### MATERIAL SHOWN ###

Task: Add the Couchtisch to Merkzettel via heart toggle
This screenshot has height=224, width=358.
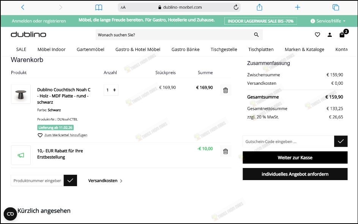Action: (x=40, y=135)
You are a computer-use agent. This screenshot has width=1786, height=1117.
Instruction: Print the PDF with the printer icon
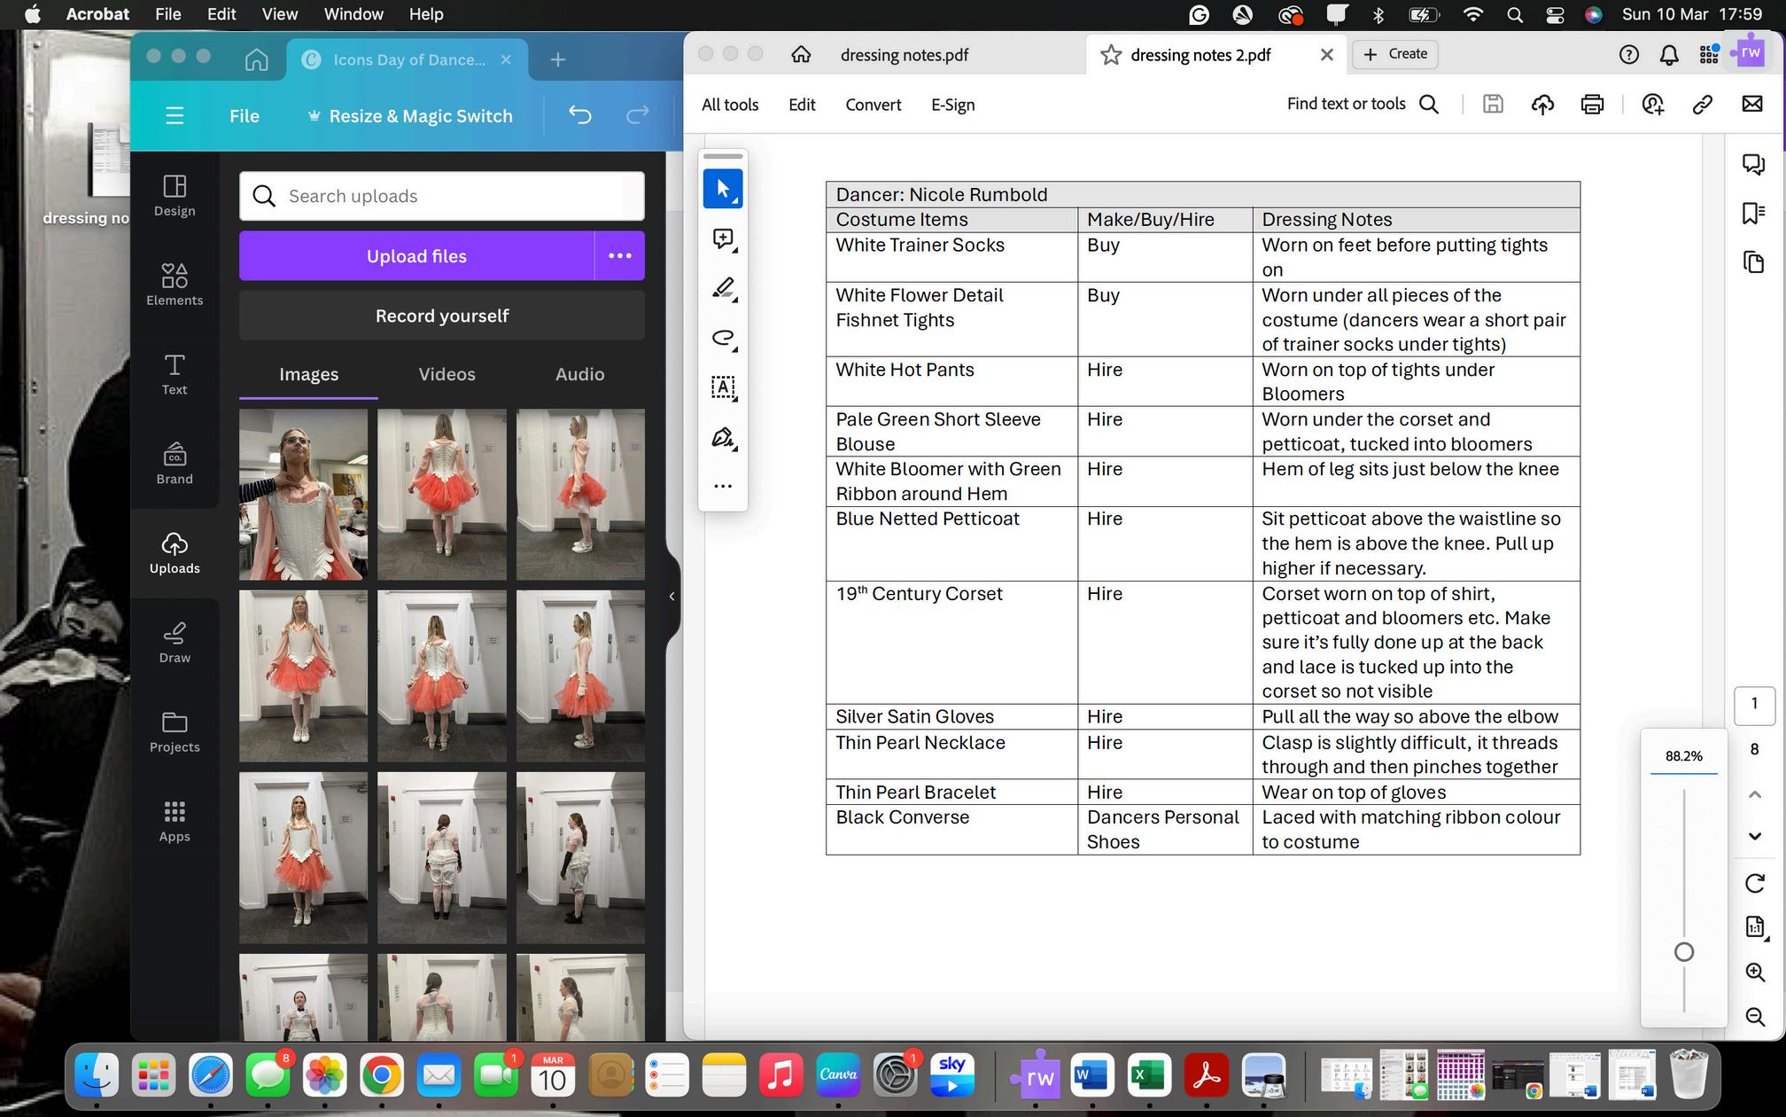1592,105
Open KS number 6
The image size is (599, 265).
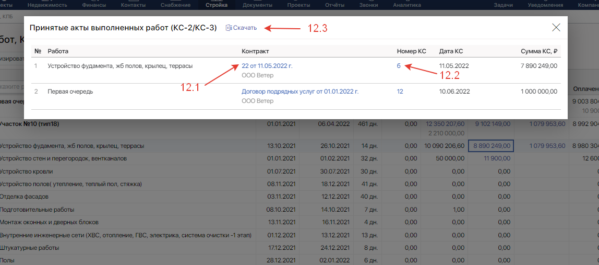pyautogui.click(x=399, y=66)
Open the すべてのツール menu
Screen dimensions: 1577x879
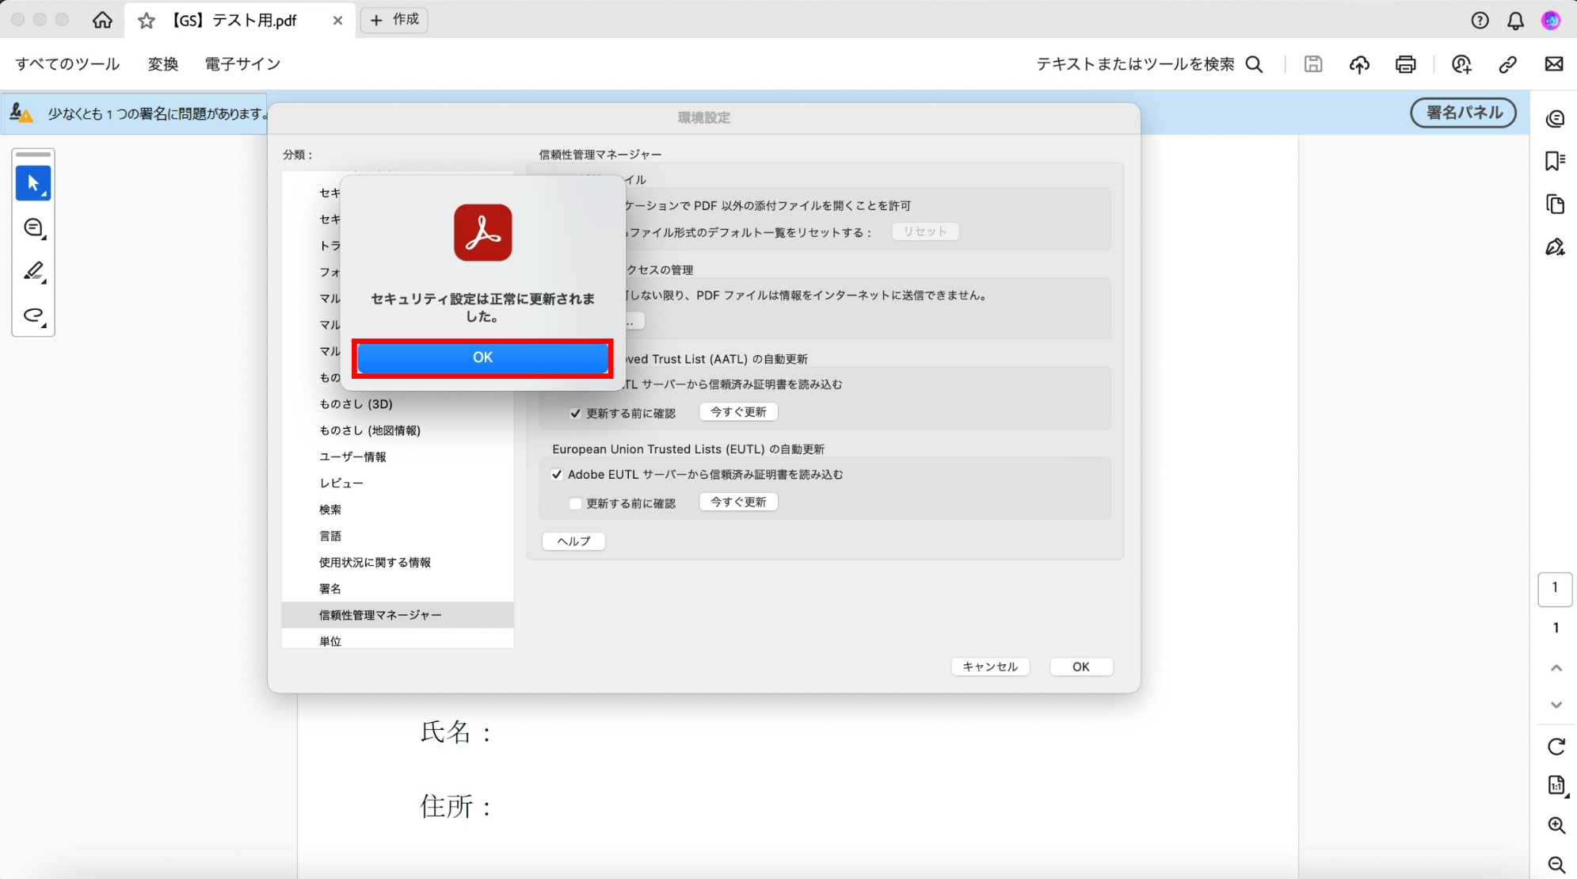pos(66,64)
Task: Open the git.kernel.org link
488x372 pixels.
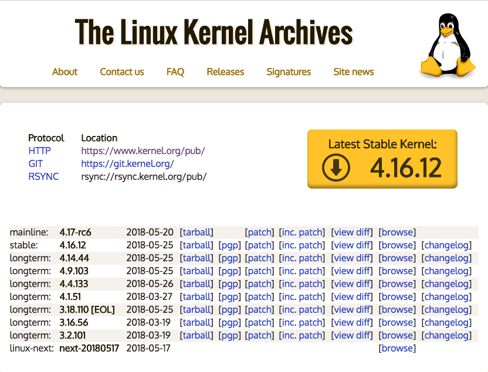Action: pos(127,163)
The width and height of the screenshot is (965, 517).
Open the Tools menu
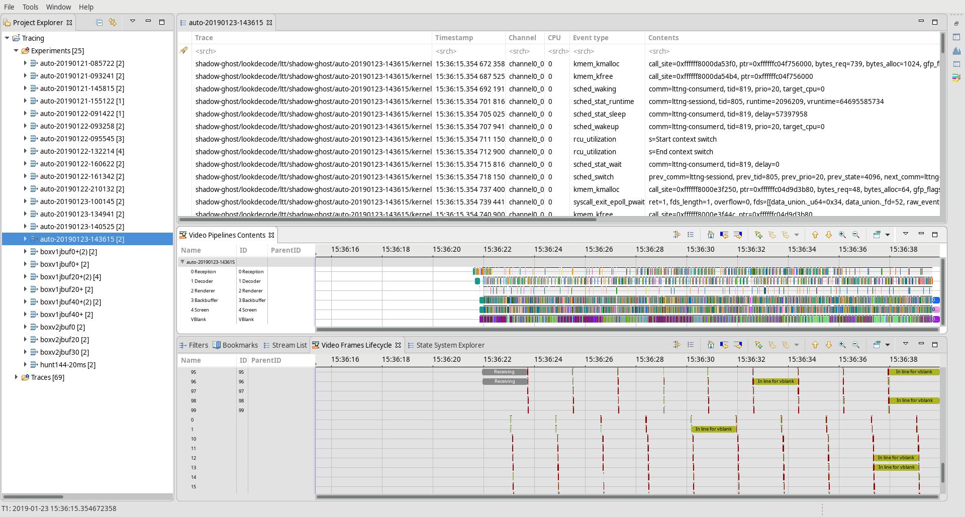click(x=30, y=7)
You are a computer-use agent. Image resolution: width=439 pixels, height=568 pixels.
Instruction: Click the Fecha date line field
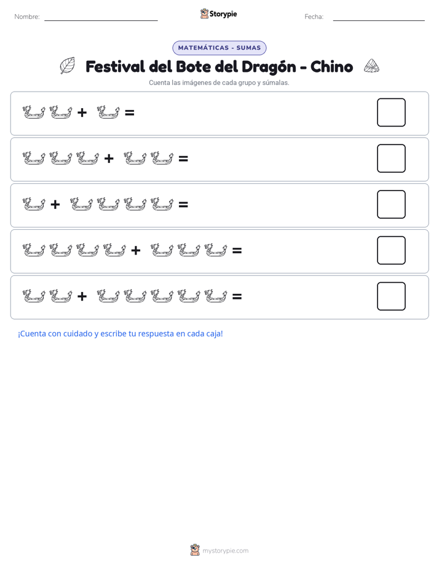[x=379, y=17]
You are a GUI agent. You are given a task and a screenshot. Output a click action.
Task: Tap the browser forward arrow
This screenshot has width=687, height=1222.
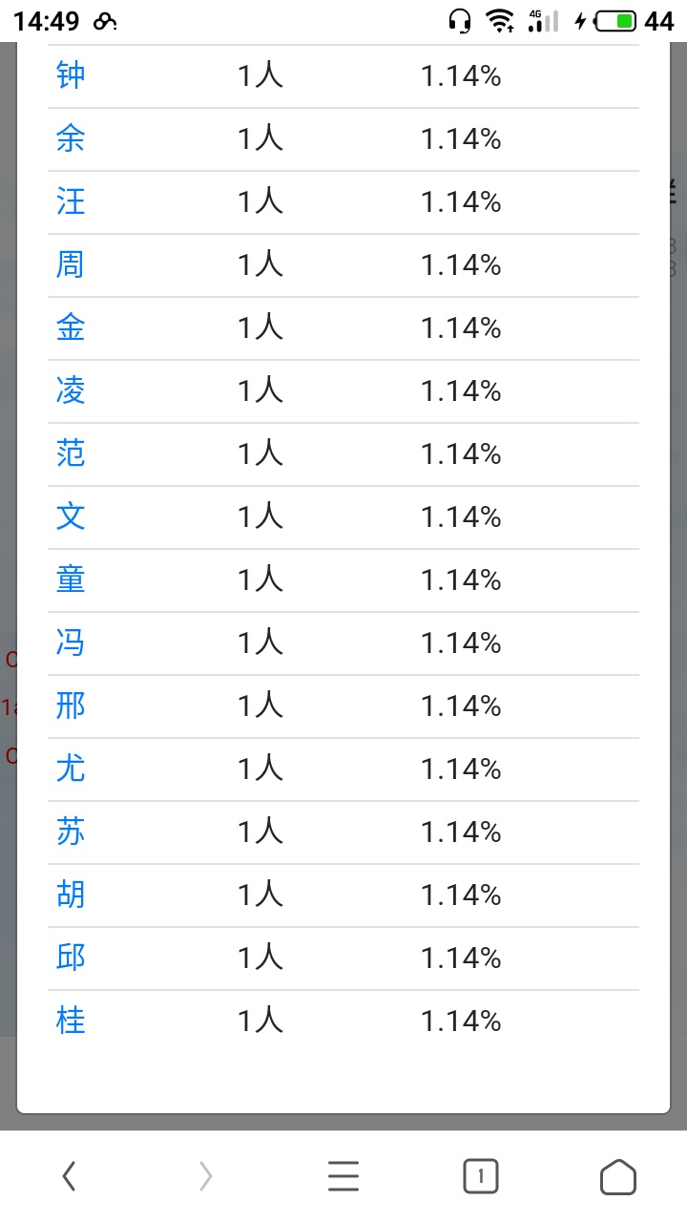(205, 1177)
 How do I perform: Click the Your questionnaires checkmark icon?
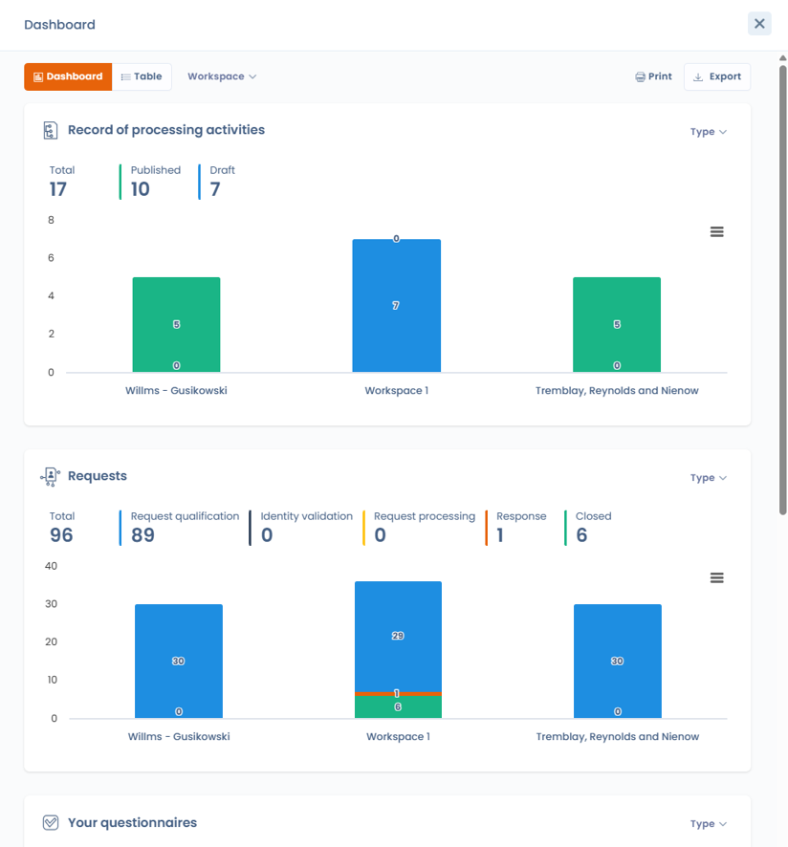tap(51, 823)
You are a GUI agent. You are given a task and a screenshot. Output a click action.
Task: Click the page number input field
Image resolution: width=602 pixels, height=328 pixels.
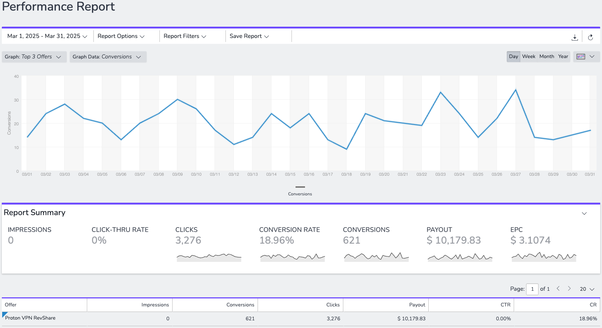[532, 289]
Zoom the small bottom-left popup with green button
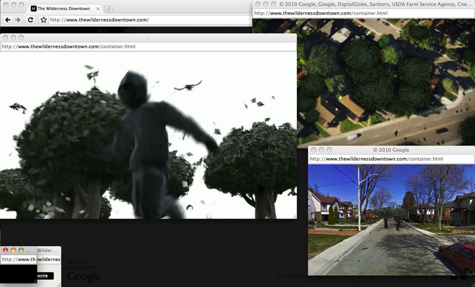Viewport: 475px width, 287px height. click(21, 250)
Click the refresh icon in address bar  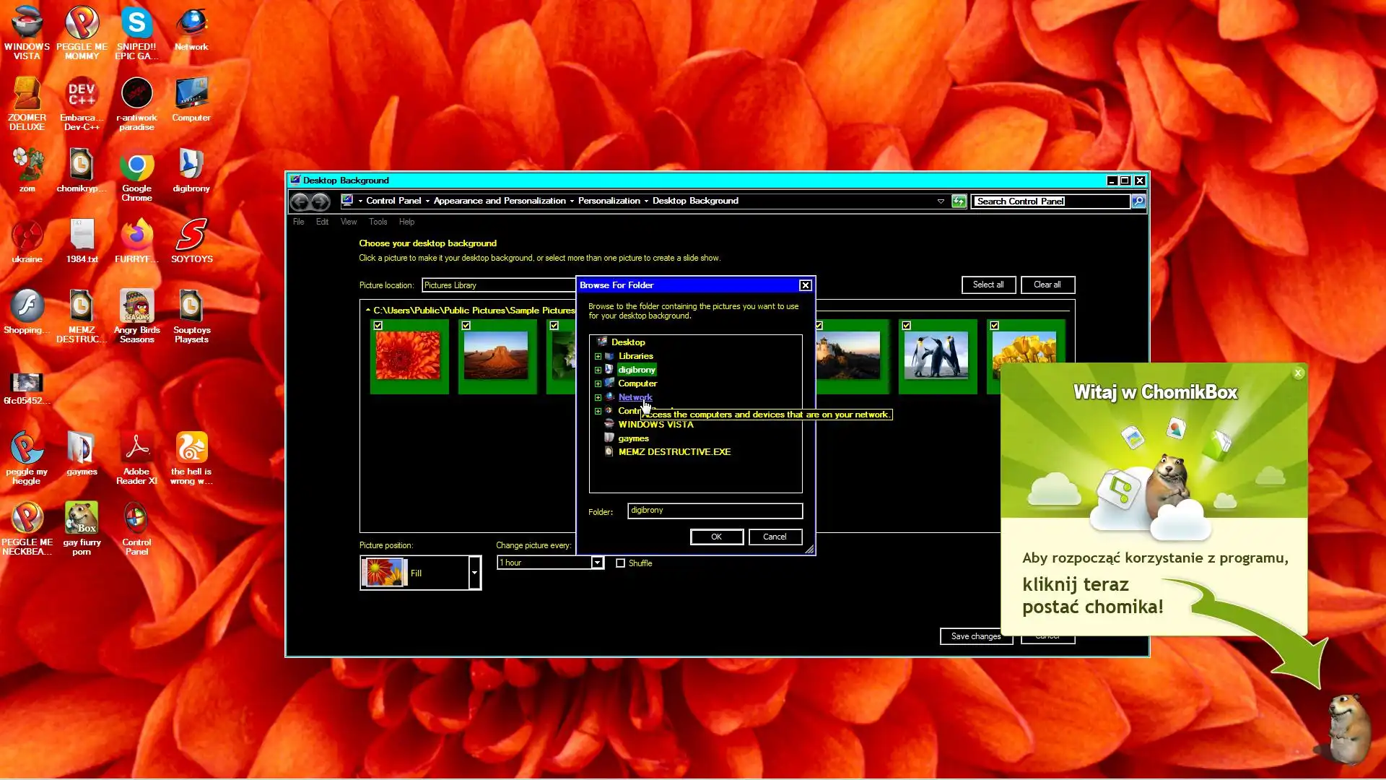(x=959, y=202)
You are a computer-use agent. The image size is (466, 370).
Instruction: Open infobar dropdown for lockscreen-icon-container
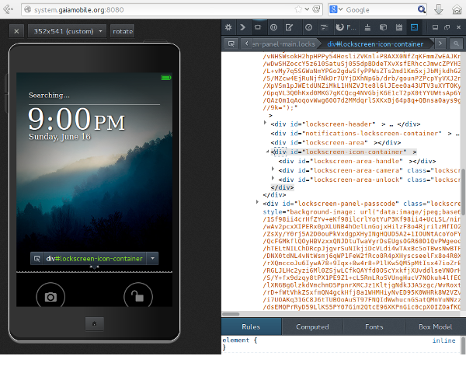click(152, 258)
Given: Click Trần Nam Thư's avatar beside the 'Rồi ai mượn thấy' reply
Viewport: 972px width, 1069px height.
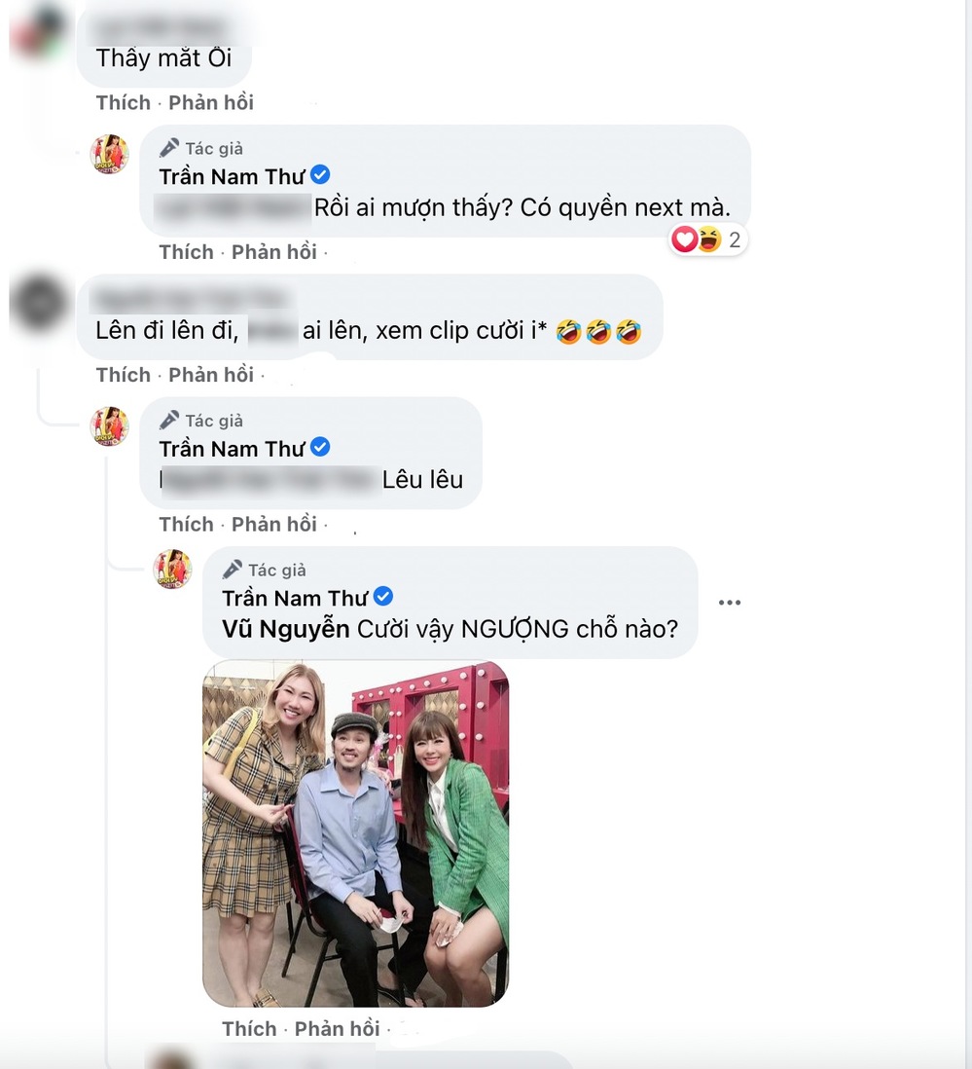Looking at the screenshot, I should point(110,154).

###

- **TASK TO CARRY OUT**
Convert the data, beginning with the line that contains "You are a computer-use agent. This" and continuing through the line that contains "tap(51, 823)", both lines included, into a numbered list without blank lines. Leave out the pictures.

- **ANSWER TO THIS TASK**
1. You are a computer-use agent. This screenshot has width=1786, height=1117.
2. Instruction: Print the PDF with the printer icon
3. 1592,105
4. Open KS number 6
5. The image size is (599, 265).
6. pyautogui.click(x=399, y=66)
7. Open the すべてのツール menu
8. Screen dimensions: 1577x879
9. pos(66,64)
10. Task: Open the git.kernel.org link
11. 488x372 pixels.
12. Action: pos(127,163)
13. The width and height of the screenshot is (965, 517).
14. Open the Tools menu
15. click(x=30, y=7)
16. You are a computer-use agent. Image resolution: width=439 pixels, height=568 pixels.
17. Instruction: Click the Fecha date line field
18. [x=379, y=17]
19. You are a GUI agent. You are given a task and a screenshot. Output a click action.
20. Task: Tap the browser forward arrow
21. This screenshot has width=687, height=1222.
22. (205, 1177)
23.  How do I perform: Click the Your questionnaires checkmark icon?
24. tap(51, 823)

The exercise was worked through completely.